Owen Preece, OMN Photographer
For the spring term, the Oregon State University Corvallis campus will continue to offer classes remotely, with less than 10% of courses being taught in person. OSU-Cascades will offer a mix of in person, remote and hybrid classes.
The decision includes keeping tuition values unchanged, and that student fees for the spring term will be determined from recommendations made by student leaders on the Corvallis and OSU-Cascades campuses.
Rebecca Mathern, associate provost and university registrar at OSU, said that “OSU follows the health guidance of Benton County Health authorities, [Oregon Health Authority] and the governor when making resumption decisions; our focus remains the safety, wellness and success of OSU faculty and students.”
Mathern said there was not any significant reduction in positive COVID-19 cases. She noted that not enough people would be vaccinated by the time spring term begins, leaving OSU with no other option but to continue with mainly remote instruction.
OSU’s pandemic response and planning began in early 2020, and discussions focused both on long-term and short-term needs. The commitment to maintaining spring term remote learning was made this January so that faculty and students could plan ahead.
“The spring term schedule of classes will be updated before registration begins in mid-February with the teaching modalities for each course listed, so that students can select the classes that work best for their schedule, location, needs and current circumstances,” Mathern said.
Vice Provost of Enrollment Management at OSU, Jon J. Boeckenstedt, said that since last summer, the university still had hopes for fall 2020 instruction to be somewhat traditional. Since then, there were necessary decisions to be made for the terms to follow.

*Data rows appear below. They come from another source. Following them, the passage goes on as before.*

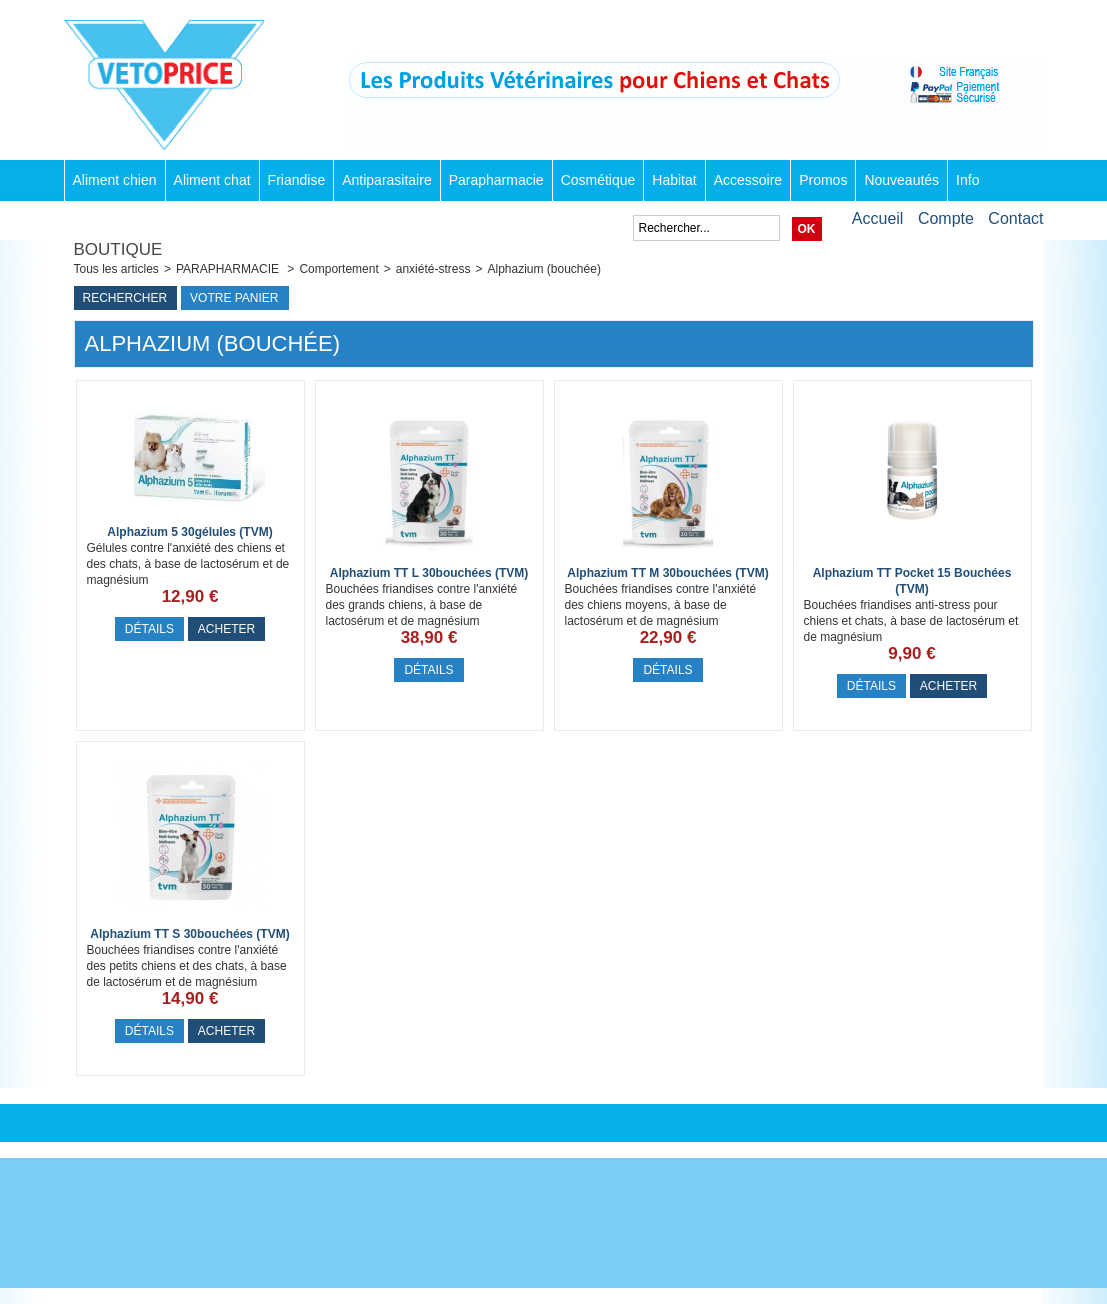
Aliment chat (212, 180)
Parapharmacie (496, 180)
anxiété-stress (433, 269)
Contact (1015, 218)
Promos (823, 180)
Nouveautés (901, 180)
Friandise (297, 180)
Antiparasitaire (387, 180)
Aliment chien (115, 180)
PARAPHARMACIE (229, 269)
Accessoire (748, 180)
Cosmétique (598, 180)
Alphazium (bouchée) (543, 269)
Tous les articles (116, 269)
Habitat (674, 180)
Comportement (338, 269)
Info (967, 180)
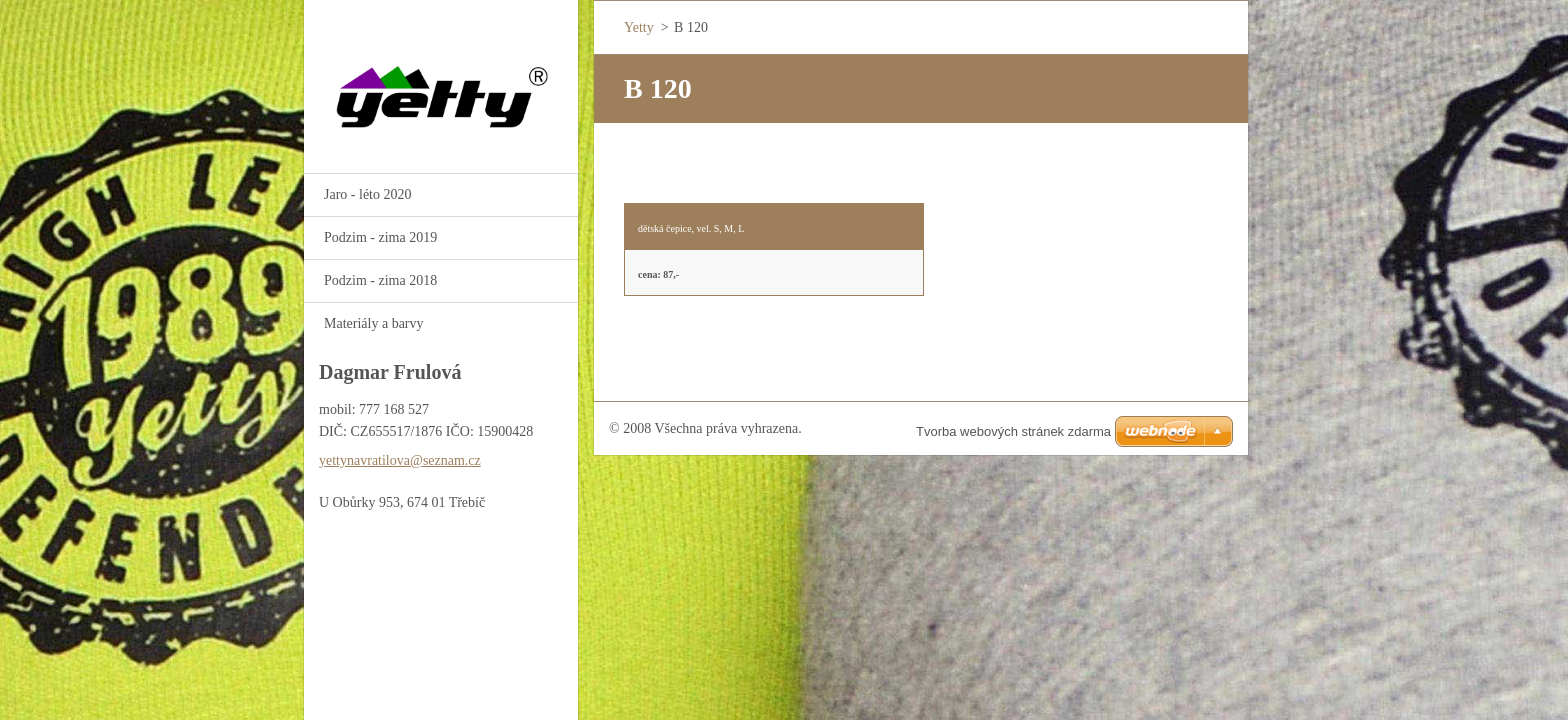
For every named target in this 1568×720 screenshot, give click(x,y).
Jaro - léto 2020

“We made our first decisions quite soon, trying to wait as long as possible to see what would happen, but there was a need to recognize that people needed some certainty in order to make plans for the terms,” Boeckenstedt said.

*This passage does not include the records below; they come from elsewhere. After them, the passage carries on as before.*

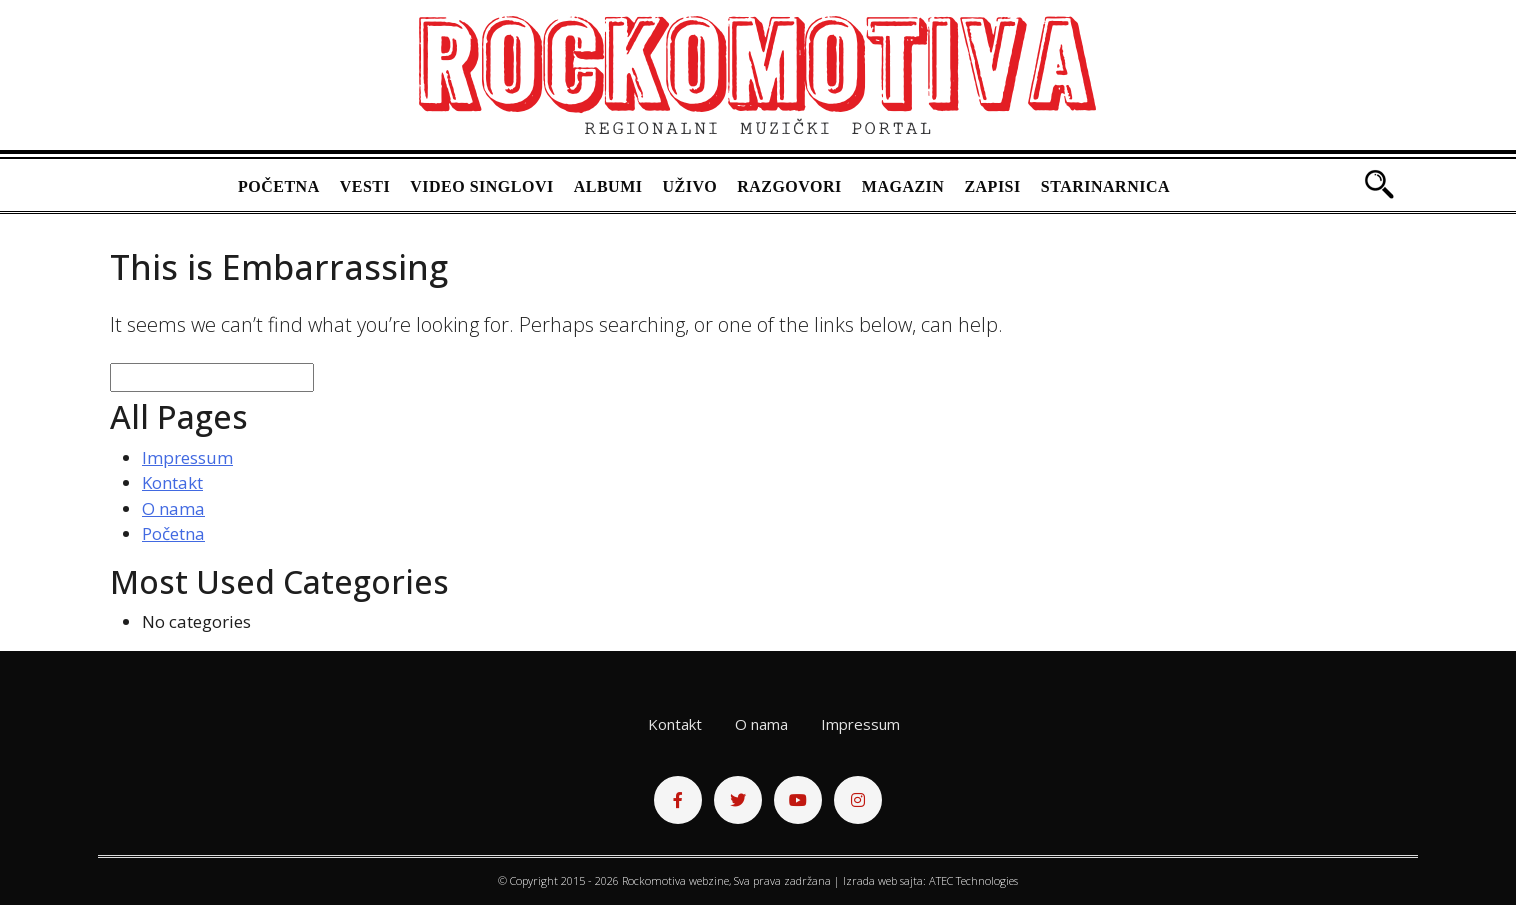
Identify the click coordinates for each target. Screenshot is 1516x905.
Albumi (608, 186)
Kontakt (172, 482)
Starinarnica (1105, 186)
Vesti (365, 186)
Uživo (690, 186)
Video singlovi (481, 186)
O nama (173, 508)
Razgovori (789, 186)
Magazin (903, 186)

Some changes to the spring term still may happen, as stated in an email by OSU President F. King Alexander. If there is solid improvement in public health conditions by spring, the university may be able to increase onsite and extra-curricular activity to a very modest degree. If so, students shall receive support if they choose to stay away from Corvallis or Bend throughout 2021.
Dan Larson, associate vice provost at OSU, reiterates that if health conditions allow, the university will work to support on-site interests, such as student activities, work and research, while still providing remote instruction.
Public health projects such asTRACE-OSU, will operate the same way as it is currently in winter term.
Expectations for fall 2021 will also follow guidance from public health authorities, who shall inform the university on how to proceed. But there is still much to happen until the start of the next academic year.
“We remain hopeful that with vaccinations, regular testing, public health safety measures and state guidelines we will be able to return to primarily in-person instruction in fall term,” Mathern said.